The pork chop is a large-format dish meant to serve two or more people. It’s brined and marinated with a complex rub of local dried chiles, sharp annatto seeds and citrus, then smoked slowly over the hearth, caramelizing the crust and locking in all things juicy and fatty and good. The cornbread on the side is reason enough to order it. Made with Kansas corn, it’s more of an airy cake that arrives glistening with butter and worth its weight in gold.
It’s hard to oversell the brilliance of Helen Jo Leach, pastry chef, Chicago native and Johnny’s wife (the pair met working at Del Posto in New York). Each of her four dishes have footprints back to the hearth. That visceral semifreddo is arranged with petite cubes of carrot cake, which uses the same charred carrots her husband claims for his bread dip. Toasted coriander is folded into meringue and piped into crispy kisses around a tropical whipped panna cotta. For her parfait, Helen Jo slathers house-made butter onto local sweet potatoes and waits until grill marks appear before transforming them into something close to a custard, then layers that with a springy off-white cream she creates out of—no joke—hearth-roasted Missouri wild rice. And I’ve never had anything quite like her chocolate steam bun, swaddled in a dark ganache made with hearth-toasted milk and topped with smoked acorn dust.

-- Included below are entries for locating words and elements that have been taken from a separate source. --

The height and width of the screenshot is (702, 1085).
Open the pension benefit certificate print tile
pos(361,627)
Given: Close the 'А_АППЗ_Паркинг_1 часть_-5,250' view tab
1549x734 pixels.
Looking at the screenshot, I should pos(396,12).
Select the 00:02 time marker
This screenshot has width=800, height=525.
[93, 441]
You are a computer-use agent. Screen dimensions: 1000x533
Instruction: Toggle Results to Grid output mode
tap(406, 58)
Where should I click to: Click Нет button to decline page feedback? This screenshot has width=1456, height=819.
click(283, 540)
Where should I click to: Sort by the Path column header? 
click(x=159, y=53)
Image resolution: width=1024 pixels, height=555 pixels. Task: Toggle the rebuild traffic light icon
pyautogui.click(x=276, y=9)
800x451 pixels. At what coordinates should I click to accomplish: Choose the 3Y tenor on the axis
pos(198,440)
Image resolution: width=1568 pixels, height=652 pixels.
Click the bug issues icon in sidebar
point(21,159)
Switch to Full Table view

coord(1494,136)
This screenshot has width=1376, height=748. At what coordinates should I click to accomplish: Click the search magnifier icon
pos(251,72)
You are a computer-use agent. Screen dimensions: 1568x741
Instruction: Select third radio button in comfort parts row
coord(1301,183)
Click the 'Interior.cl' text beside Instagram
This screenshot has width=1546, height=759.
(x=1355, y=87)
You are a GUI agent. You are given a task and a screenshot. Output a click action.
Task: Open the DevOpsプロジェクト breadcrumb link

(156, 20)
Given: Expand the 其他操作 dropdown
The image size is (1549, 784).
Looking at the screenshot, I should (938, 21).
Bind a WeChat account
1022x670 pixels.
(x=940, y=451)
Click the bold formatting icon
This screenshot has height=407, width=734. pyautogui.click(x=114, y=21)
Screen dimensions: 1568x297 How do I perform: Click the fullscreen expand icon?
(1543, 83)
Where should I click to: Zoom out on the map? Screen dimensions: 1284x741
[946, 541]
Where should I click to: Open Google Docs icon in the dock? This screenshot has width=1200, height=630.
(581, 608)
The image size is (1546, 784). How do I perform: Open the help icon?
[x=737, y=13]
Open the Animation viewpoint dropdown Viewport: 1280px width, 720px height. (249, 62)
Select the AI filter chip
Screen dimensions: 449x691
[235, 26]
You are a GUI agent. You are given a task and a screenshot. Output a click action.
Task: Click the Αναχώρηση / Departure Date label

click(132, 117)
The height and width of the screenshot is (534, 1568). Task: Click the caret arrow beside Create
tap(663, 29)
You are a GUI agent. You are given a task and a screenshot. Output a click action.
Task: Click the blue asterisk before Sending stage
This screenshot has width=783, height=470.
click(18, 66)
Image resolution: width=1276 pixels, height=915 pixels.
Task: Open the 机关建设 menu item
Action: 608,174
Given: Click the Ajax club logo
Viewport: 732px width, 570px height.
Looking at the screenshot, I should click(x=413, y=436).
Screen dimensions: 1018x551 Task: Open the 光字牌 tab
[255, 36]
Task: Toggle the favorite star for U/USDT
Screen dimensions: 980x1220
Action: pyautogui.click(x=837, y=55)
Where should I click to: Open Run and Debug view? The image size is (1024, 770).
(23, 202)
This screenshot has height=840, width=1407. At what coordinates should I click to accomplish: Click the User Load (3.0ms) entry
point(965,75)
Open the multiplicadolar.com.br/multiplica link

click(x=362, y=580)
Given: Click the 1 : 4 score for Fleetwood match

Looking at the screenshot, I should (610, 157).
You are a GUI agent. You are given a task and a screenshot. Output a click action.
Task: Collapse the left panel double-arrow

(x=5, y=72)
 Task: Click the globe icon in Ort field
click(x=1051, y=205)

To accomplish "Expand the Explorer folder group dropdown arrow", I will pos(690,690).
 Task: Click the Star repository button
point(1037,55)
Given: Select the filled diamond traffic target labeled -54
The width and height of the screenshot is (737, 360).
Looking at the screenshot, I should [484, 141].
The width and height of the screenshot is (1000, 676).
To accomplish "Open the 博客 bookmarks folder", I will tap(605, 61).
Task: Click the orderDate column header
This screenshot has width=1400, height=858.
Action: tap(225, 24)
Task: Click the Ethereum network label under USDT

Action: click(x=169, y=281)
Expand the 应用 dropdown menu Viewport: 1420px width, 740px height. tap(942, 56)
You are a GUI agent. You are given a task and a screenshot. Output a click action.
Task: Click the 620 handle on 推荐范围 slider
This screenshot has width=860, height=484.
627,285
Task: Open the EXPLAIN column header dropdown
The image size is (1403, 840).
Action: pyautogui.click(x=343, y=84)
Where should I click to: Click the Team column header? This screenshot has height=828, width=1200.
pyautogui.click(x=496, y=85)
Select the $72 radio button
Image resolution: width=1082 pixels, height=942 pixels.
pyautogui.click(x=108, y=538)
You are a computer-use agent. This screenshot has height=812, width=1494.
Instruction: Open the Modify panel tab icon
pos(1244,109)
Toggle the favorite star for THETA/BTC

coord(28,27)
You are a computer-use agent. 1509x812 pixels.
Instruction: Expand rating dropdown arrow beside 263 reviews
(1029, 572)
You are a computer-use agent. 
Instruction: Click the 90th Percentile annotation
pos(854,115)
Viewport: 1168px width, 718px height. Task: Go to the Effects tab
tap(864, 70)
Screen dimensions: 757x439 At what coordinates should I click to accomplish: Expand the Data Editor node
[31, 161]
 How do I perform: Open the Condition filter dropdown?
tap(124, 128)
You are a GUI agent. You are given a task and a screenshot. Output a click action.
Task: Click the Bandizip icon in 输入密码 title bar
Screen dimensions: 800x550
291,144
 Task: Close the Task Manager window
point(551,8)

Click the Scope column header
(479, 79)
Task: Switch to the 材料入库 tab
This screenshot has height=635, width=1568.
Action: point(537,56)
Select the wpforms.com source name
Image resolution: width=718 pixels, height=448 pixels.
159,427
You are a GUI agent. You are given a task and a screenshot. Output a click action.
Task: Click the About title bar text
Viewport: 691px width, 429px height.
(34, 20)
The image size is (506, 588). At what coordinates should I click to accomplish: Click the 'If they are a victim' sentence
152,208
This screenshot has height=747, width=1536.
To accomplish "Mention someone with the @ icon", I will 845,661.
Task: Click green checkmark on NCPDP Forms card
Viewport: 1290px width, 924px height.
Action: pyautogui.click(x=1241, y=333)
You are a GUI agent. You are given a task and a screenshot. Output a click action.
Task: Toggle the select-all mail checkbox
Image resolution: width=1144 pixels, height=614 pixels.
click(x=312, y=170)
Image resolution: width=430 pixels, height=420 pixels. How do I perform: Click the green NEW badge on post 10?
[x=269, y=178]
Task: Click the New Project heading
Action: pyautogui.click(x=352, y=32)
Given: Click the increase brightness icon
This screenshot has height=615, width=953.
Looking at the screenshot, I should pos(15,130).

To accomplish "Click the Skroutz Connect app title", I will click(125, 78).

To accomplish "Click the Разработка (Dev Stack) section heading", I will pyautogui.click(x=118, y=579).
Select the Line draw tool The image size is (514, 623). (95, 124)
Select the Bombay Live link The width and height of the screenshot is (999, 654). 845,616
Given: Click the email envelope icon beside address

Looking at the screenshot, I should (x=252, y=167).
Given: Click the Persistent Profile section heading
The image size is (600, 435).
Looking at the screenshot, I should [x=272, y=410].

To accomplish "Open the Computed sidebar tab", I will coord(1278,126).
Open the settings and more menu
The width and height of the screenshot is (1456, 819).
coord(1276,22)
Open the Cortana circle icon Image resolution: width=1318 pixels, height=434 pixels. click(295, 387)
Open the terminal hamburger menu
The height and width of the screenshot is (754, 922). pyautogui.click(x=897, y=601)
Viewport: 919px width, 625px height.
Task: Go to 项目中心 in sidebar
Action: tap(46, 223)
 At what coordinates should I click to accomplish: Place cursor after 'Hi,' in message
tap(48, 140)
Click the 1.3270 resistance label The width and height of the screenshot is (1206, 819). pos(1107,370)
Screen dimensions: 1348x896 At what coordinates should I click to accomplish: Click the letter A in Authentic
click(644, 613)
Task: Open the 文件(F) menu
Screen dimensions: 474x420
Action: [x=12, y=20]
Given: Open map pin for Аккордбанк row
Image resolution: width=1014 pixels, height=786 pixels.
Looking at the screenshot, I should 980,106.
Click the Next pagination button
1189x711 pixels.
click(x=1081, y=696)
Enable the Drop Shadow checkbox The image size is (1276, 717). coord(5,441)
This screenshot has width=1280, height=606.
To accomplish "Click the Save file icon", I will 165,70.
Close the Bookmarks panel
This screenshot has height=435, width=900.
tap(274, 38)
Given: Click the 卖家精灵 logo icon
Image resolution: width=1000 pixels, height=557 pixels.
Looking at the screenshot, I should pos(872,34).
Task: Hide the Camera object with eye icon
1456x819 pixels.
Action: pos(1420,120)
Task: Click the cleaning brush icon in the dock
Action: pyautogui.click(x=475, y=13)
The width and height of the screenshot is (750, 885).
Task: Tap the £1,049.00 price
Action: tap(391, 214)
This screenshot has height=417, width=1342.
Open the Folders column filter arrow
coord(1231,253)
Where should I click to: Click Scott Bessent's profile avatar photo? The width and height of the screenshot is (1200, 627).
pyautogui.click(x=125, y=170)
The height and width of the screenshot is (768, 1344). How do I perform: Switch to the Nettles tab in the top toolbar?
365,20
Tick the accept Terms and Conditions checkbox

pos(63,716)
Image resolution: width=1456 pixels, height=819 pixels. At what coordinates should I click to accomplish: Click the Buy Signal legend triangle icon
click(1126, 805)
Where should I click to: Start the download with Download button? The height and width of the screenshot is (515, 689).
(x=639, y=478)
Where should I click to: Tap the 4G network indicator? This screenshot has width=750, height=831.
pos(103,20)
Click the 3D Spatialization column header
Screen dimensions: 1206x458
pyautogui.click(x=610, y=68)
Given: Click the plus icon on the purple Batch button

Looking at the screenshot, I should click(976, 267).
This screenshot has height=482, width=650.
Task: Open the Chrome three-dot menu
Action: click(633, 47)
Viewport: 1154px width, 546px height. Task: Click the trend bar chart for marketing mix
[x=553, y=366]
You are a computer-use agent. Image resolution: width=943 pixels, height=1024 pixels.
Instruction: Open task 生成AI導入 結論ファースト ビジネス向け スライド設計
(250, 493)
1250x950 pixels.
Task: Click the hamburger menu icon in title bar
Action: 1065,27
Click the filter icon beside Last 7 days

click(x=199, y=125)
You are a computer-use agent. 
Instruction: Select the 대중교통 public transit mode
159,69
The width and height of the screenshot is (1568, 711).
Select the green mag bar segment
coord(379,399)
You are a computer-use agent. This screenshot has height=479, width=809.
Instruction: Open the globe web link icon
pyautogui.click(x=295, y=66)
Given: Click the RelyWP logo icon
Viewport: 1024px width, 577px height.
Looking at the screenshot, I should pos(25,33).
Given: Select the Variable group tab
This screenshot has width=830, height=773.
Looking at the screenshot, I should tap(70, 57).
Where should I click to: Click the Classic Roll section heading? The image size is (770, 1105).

If the devil is in the details, Town Company has many angels orchestrating the experience.

Never mind an under-the-table hook: Your purse will receive its own folding pedestal.

Photography by Caleb Condit & Rebecca Norden

The playlist (everything from Dwight Twilley’s “Looking for the Magic” to the entire Thin Lizzy catalog) has been lovingly assembled by Johnny. Before you order dinner, you will be served a complimentary palate cleanser—a shot of house-made kombucha—and your bill will be dropped off with a crunchy farewell treat, compliments of Helen Jo.
And if you walk out of Town Company after your meal not quite sure you’re ready to break the spell and rejoin the world, don’t worry. You don’t have to. Drape yourself across one of those plush couches in the lounge and order a nightcap from the Hotel Bar. Sip it slowly while you watch the parade of other jubilant Town Company patrons arrive and depart. Still not ready to go? Well, it’s a hotel, after all.